03.06.2022
Gabriele Müller vom Zentrum für Evidenzbasierte Gesundheitsversorgung der TU Dresden
INTERVIEW SERIES: TRANSLATE-NAMSE

A short talk with...

Gabriele Müller, Zentrum für Evidenzbasierte Gesundheitsversorgung (ZEGV) Dresden

Porträt Gabriele Müller
  1. Mrs. Müller, what was your role in the TRANSLATE-NAMSE Innovation Fund project and how did you experience working with your partners?

Like every Innovation Fund project, TRANSLATE-NAMSE was evaluated by external institutes: In this case, the Berlin School of Public Health (BSPH) and the Center for Evidence-Based Health Care (ZEGV) at the Technical University of Dresden, for whose tasks I was responsible together with my colleague. We were particularly interested in how patients and their relatives assessed the services offered in TRANSLATE-NAMSE. In addition, we asked family doctors and pediatricians about their cooperation with centers for rare diseases. And thirdly, we obtained data from various health insurance funds in which we examined the care paths patients had passed before they turned to a TRANSLATE-NAMSE center.

The TRANSLATE-NAMSE consortium was quite large with 19 different partners. Nevertheless, we worked very closely together and the coordinators and pilots in the centers supported us very much in the evaluation.

  1. In your opinion, what is the most important result of the TRANSLATE-NAMSE project?

A structural problem could be solved. Before TRANSLATE-NAMSE, the individual university hospitals tried to respond to requests from physicians and patients looking for a diagnosis with more or less of their own resources. In TRANSLATE-NAMSE, a structured care pathway was established on how to deal with such requests. It also defined what resources were required to do so. Even if not every patient or their relatives considered this pathway to be optimal, the majority of them were satisfied with it and a diagnosis could be made for about one third of the patients. The spectrum of diagnoses was very broad and about a quarter of these diagnoses were made only once.

  1. What specific improvements have been made for people with rare diseases as a result of the project? Which key challenges remain?
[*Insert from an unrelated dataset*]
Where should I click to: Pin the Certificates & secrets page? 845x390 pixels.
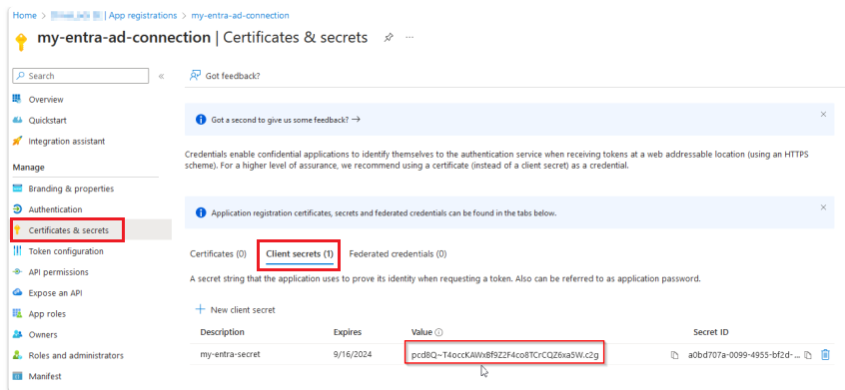[388, 38]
In the centers for rare diseases, there are now central contact persons to whom physicians, patients or their relatives can turn when they are looking for a diagnosis. Structures have been created in the centers to handle these inquiries in a structured process so that as many patients as possible receive a confirmed diagnosis in the end. The established structures must now receive regular funding. In addition, referring physicians must be better informed about the possibilities, procedures and access routes to the centers, so that they can discuss the timely involvement of the centers with their patients in advance.

  1. What will you be working on in the field of rare diseases in the future?
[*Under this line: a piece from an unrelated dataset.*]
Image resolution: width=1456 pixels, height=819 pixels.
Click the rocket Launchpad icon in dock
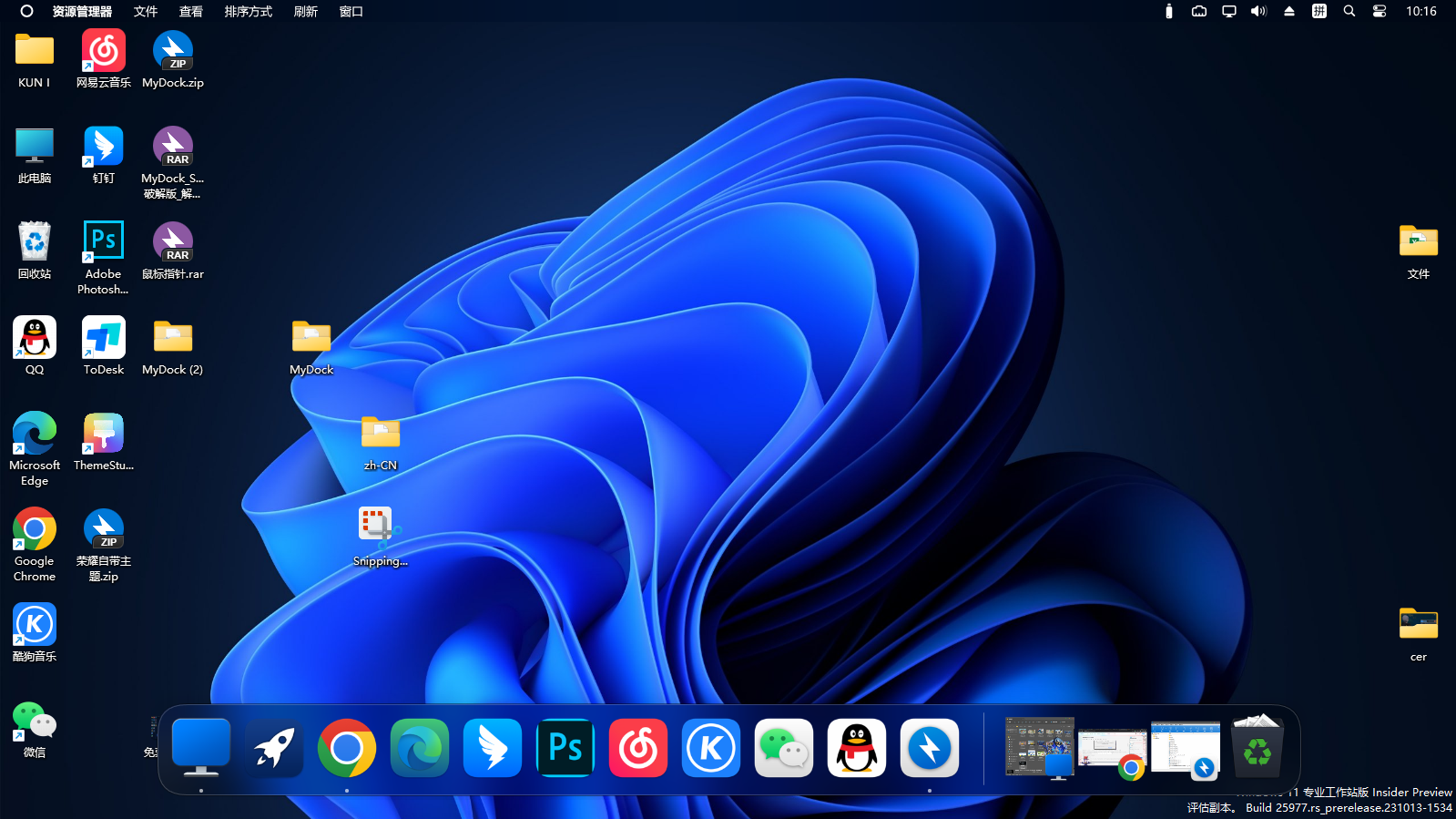coord(274,748)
For several years now, I have been working in the Medical Informatics Initiative to make the data routinely collected during outpatient or inpatient presentations of patients in university hospitals usable for research. Since many people with rare diseases are cared for entirely, or at least to a large extent, by university hospitals due to the specific professional requirements for treatment, a huge treasure trove of data on the course and treatment of rare diseases lies here. In the CORD-MI project, 21 university hospitals are developing strategies for analyzing this data while maintaining data protection.

Starting next year, I will also work with researchers from Freiburg to develop tools to improve disease management and the quality of life of patients with multi-organ autoimmune diseases. The GAIN network, in which researchers have joined forces to conduct better research into these diseases, has already been in existence for several years. Now the focus is to be shifted more to the patients' perspective.

Background

People with a rare disease often have an odyssey of doctor visits and a period of great uncertainty before they and their loved ones receive the correct diagnosis. And even when a diagnosis has been made, good care is often not assured. To change this, the "National Action Alliance for People with Rare Diseases - NAMSEwas founded and a National Action Plan for People with Rare Diseases was developed. The implementation of selected central measures from this action plan was the content of TRANSLATE-NAMSE a three-year joint project of nine centers for rare diseases in Germany and four human genetics institutes in cooperation with two consortium health insurance companies and the Alliance for Chronic Rare Diseases (ACHSE) e.V .
In the meantime, TRANSLATE-NAMSE has been successfully completed. The evaluation has shown significant improvements for patients through the new forms of care applied. The Innovation Committee of the Federal Joint Committee (G-BA), the highest body of self-administration in the German health care system, has approved the transfer of the project contents into standard care This decision represents a milestone for the care of people with rare diseases.  Against this background, those responsible for the TRANSLATE-NAMSE project describe their experiences and expectations here.